La longueur du cou subie une distorsion très forte. Selon
la symbolique corporelle, cette distorsion peut venir de blocage
des émotions et de l’impossibilité de les
réaliser. Le cou long augmente la distance entre les
émotions, les sentiments, les peurs, les désirs
stockés dans le torse et entre la tête. Ces résultats
sont cohérents avec les métaphores corporelles
dans le ballet classique : la danseuse doit avoir un maintien
tendu et bloqué.
4. Distorsions
propres aux danseuses orientales. La taille est perçue
moins juste - 41,5%, (dans les autres groupes deux fois moins)
et le bassin, la hauteur de la tête, du cou, de la cage
thoracique, et la largeur de la cuisse soins les plus justes
parmi les trois groupes. Comme on peut le voir, ce n’est
que la taille qui subit une distorsion importante – les
danseuses orientales ont tendance à la diminuer. Il est
probable qu’elles soulignent ainsi leur féminité,
ce group a montré le plus de schémas féminins.
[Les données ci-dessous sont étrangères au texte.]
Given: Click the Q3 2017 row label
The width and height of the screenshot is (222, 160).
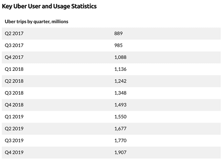Looking at the screenshot, I should click(14, 45).
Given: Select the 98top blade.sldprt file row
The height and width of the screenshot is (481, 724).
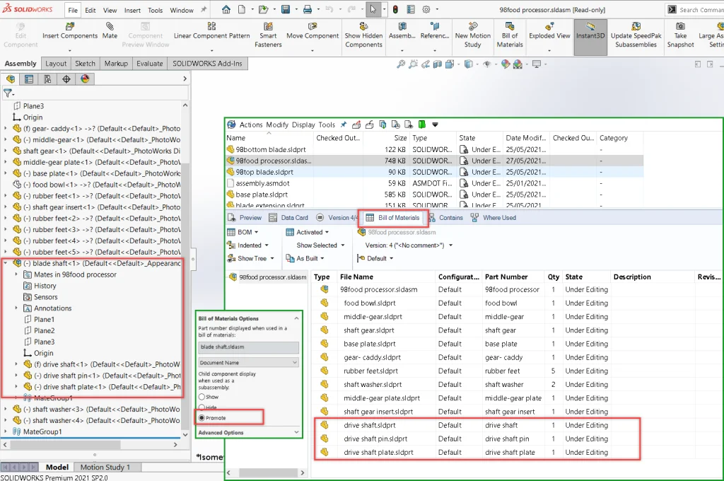Looking at the screenshot, I should point(264,172).
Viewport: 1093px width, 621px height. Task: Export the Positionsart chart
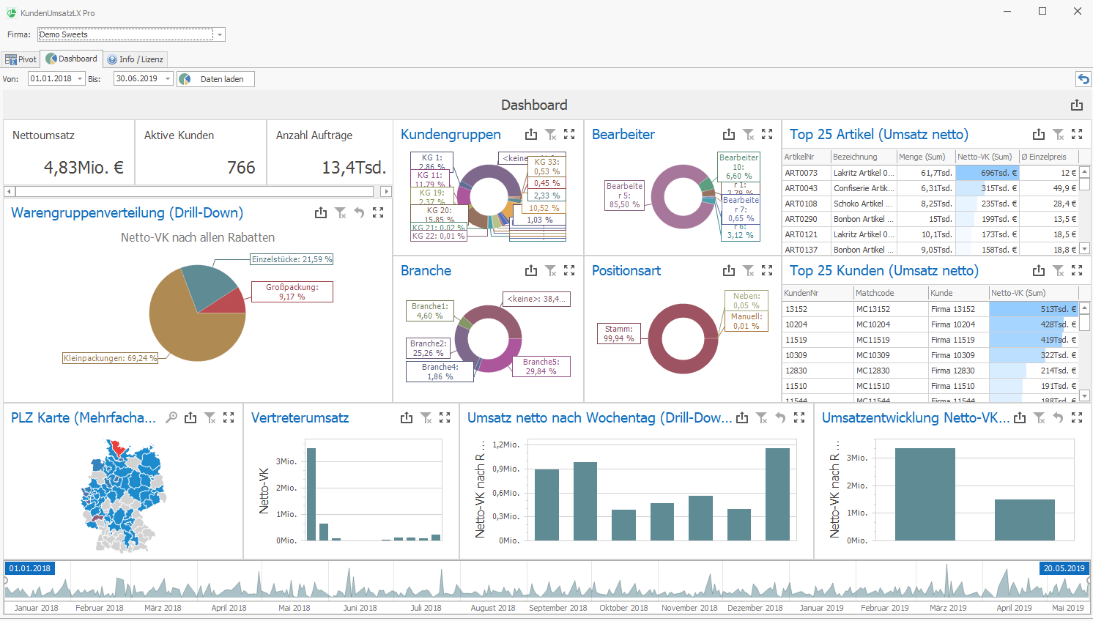tap(729, 270)
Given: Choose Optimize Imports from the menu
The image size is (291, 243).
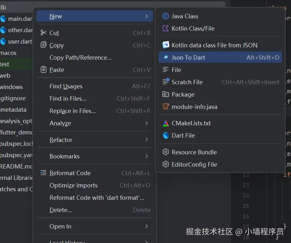Looking at the screenshot, I should (74, 185).
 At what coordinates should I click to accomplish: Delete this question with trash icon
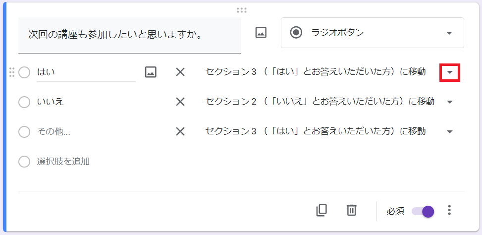351,210
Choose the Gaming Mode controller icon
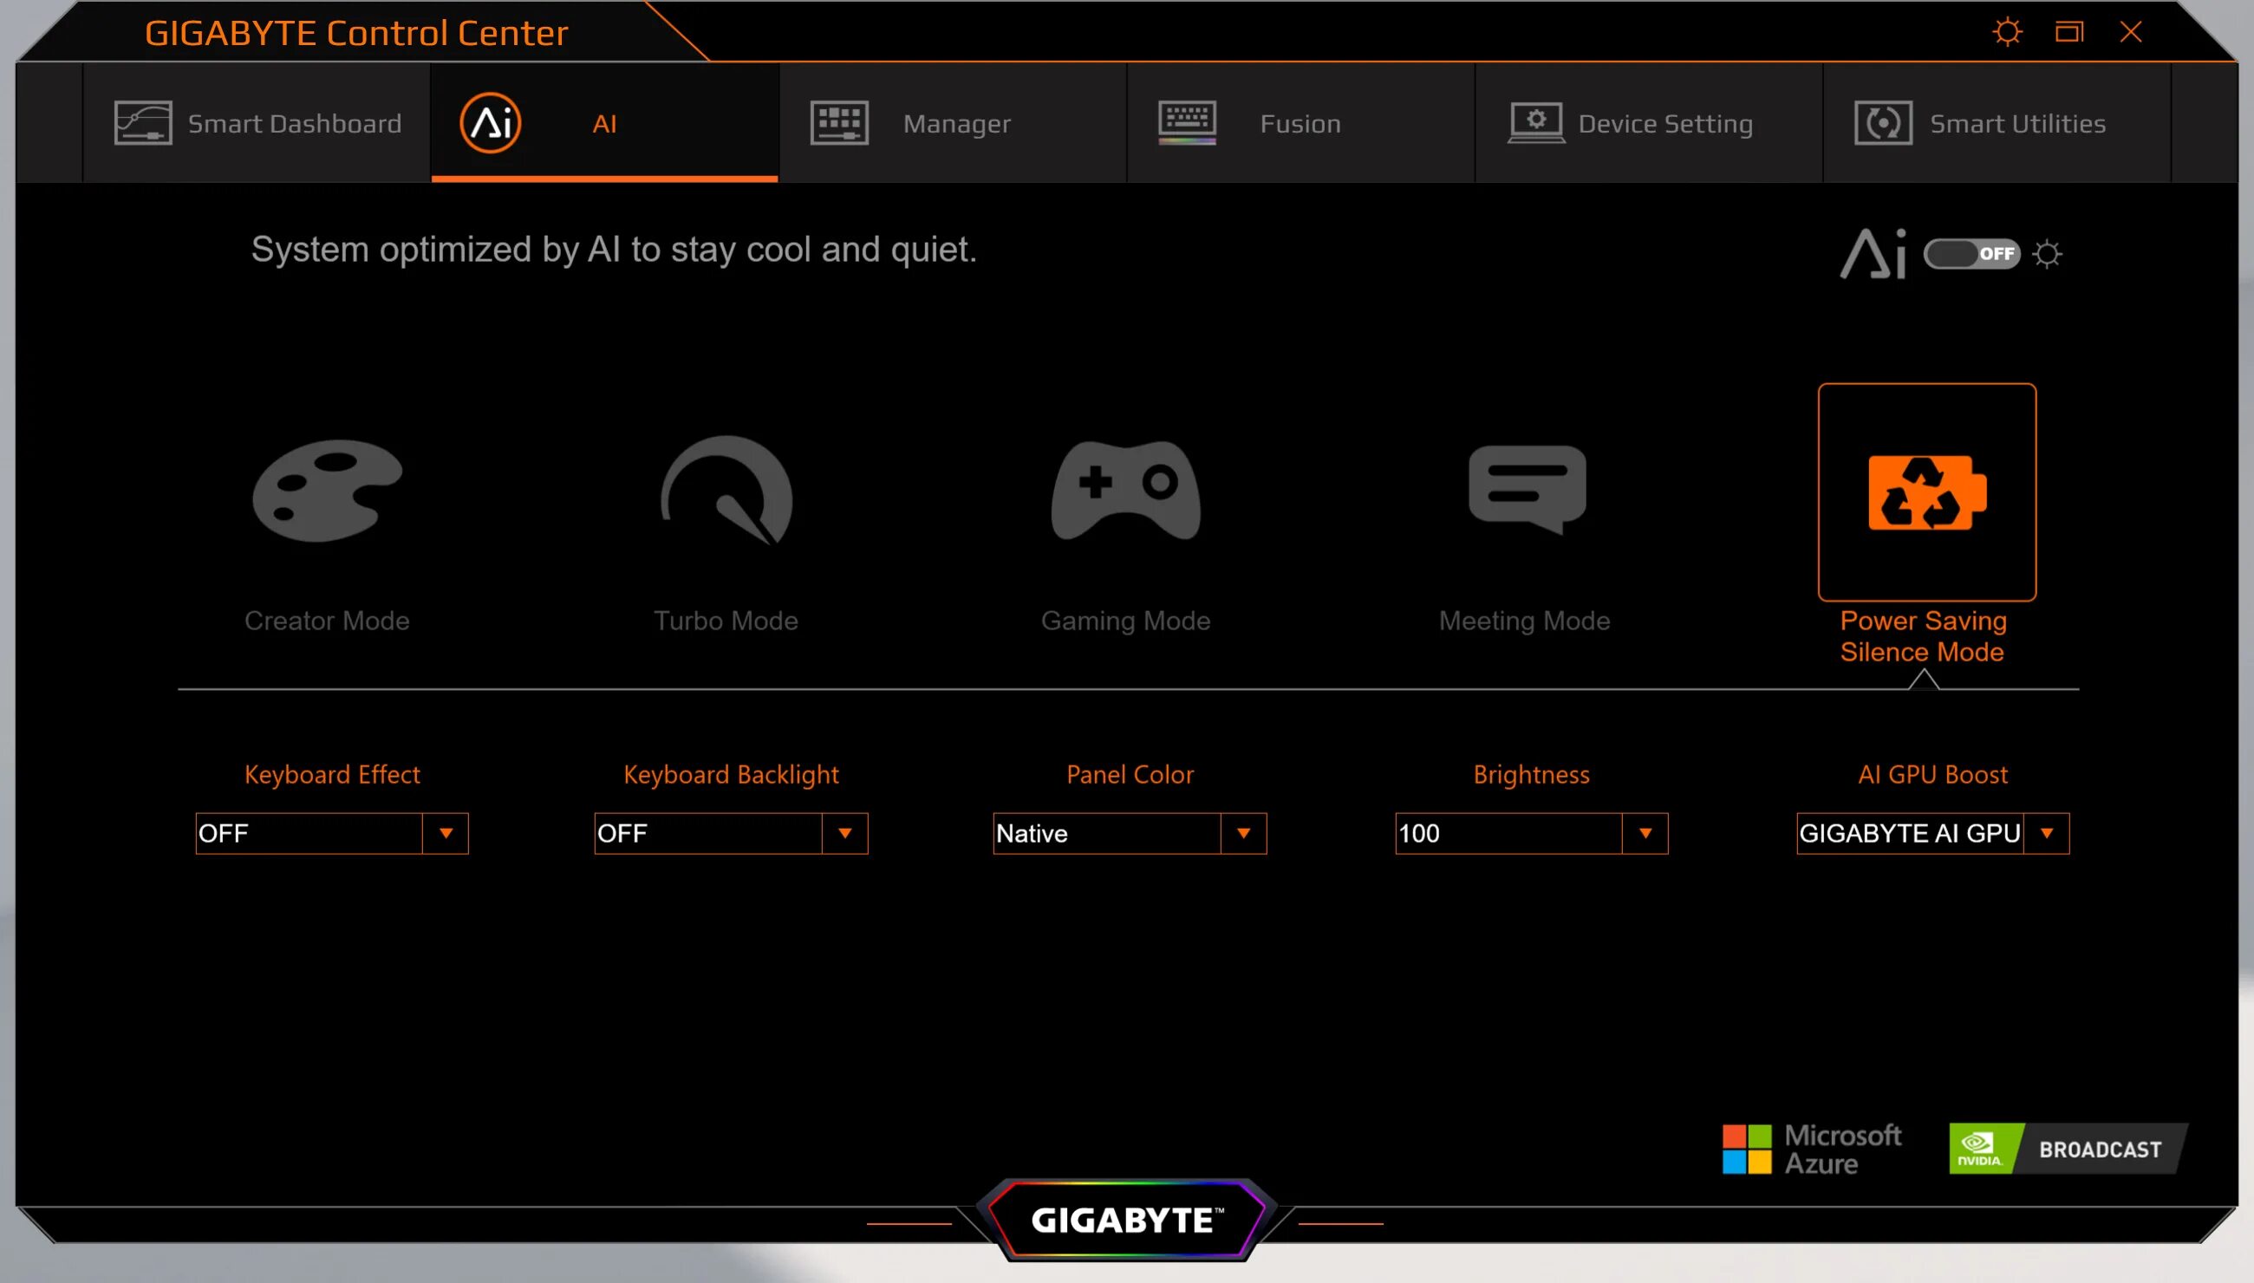 1125,491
C’est aussi la spécificité de la danse qui
fait qu’on utilise beaucoup toutes les parties du corps
qui sont liées à la sexualité, la taille
y comprise. La perception inconsciente de son corps a été
la plus juste parmi les trois groups, ce qui nous permet de
tirer comme conclusion que la danse orientale aide les femmes
à retrouver le contact avec leur corps, avec leur sexualité,
avec leur féminité ; elle améliore la compréhension
de son corps, diminue la quantité des distorsions du
schéma corporel inconscient, de la conception de soi
intégrale.
Nous pouvons alors dire que la culture de la danse
a de l’influence sur l’image corporelle de soi et
sur ses distorsions, aussi bien quantitative que qualitative,
ce qui nous prouve encore une fois un lien très rapproché
entre la sphère psychique et la sphère charnelle.